# How much land do I need to keep two horses?



## Snowy Celandine (26 June 2013)

Sorry for the very basic question to which I should probably already know the answer but I have always had my horses at livery so have never had to find out how much land I need for two ponies   I am down to one Highland at the moment but hope to go back to two ponies shortly and am looking to move house so that I can keep them at home.  If anyone can give me an idea of how much land I will need I will be very grateful.  Thanks


----------



## Cinnamontoast (26 June 2013)

At least 1.5 acres, preferably 2.


----------



## piebaldsparkle (26 June 2013)

Depends on drainage/soil type and if you intend to keep out 24/7 and supplement grazing or not.


----------



## Enfys (26 June 2013)

It depends how you want to keep them,  and what sort of soil you have, sandy will stand up to usage far better than clay. 

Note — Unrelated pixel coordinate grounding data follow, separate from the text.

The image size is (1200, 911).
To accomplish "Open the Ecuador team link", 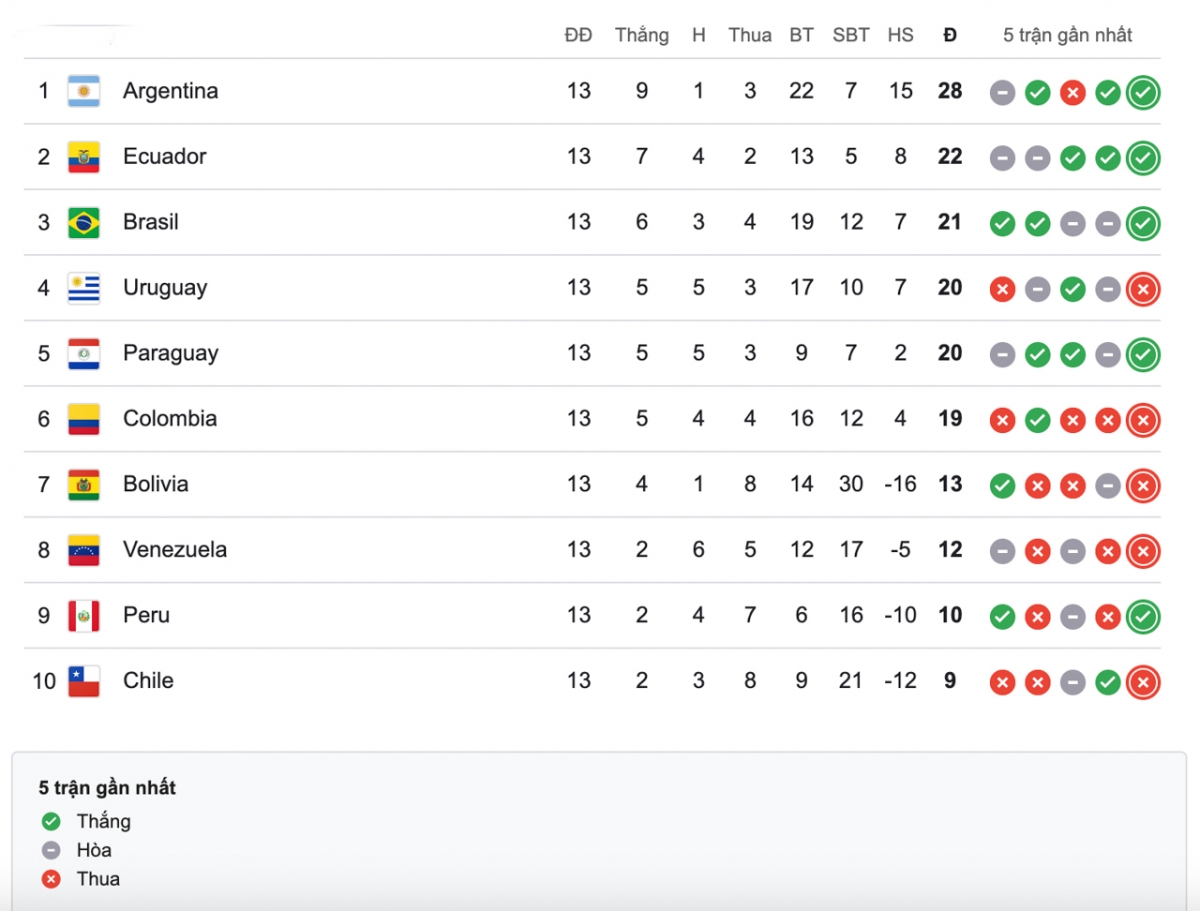I will click(165, 156).
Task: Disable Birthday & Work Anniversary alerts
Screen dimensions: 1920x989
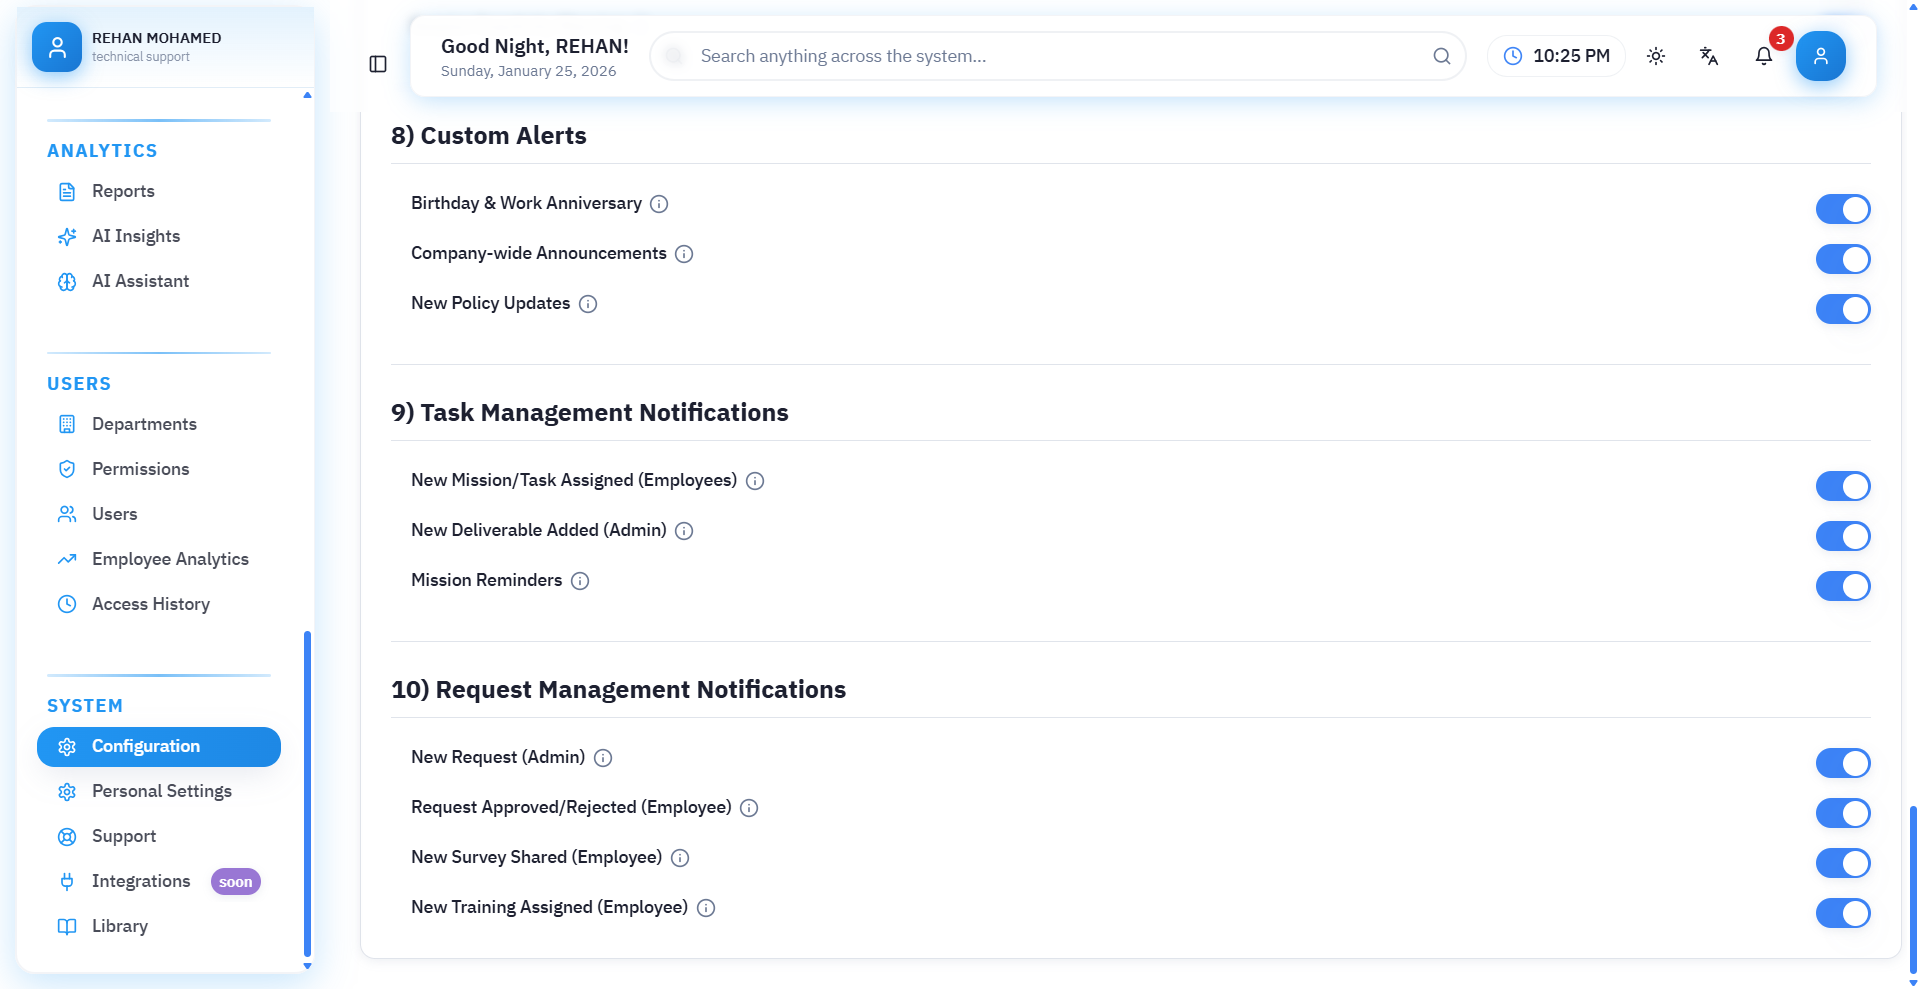Action: pyautogui.click(x=1842, y=209)
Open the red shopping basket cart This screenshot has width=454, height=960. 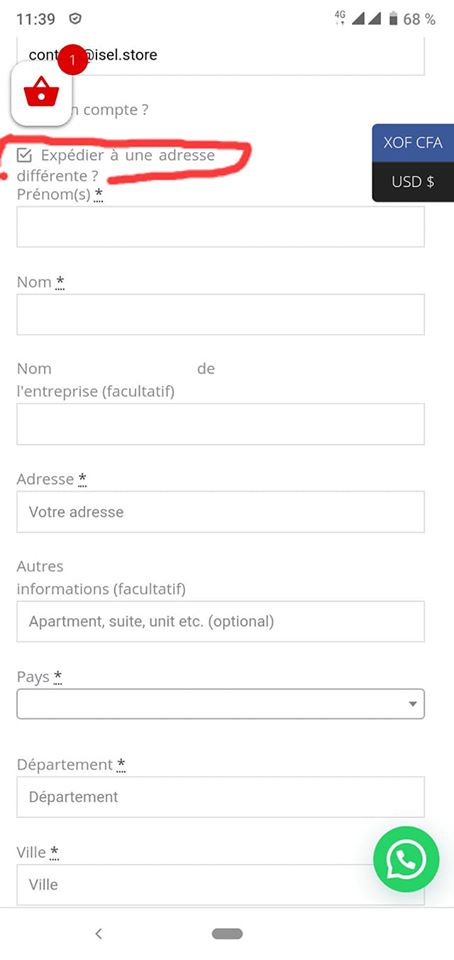42,94
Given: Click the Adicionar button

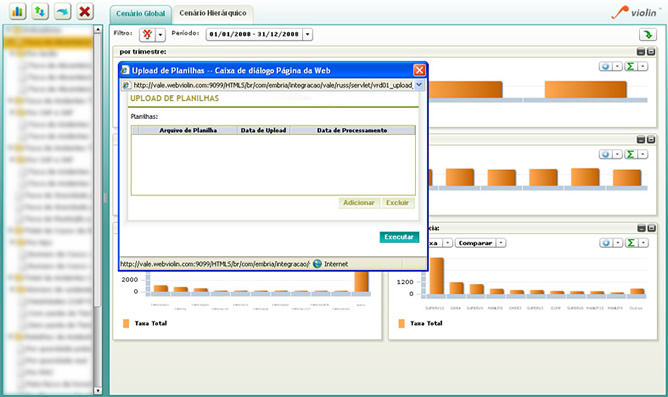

If you want the land to sustain them then you will need 1.5 -3 acres, Highlands _generally_ being extremely good doers poorer grazing will be fine. A track system would work fine for them too. 

If you don't mind feeding forage, possibly all year round then 1 acre is perfectly adequate, perhaps not ideal, but adequate.

I keep my stallion in a half acre (doesn't sound much, but it is fine) paddock year round, he has enough room to have a hooley and his hay consumption is cut by 2/3 in the summer when there is grass.


----------



## Snowy Celandine (26 June 2013)

Thanks for not laughing at my ignorance everyone 

I am currently looking at houses to buy and would ideally like one with stabling already in place as my mare has grown rather used to being stabled for part of the time and seems to positively enjoy it, unlike my OH's horse who we have now sold.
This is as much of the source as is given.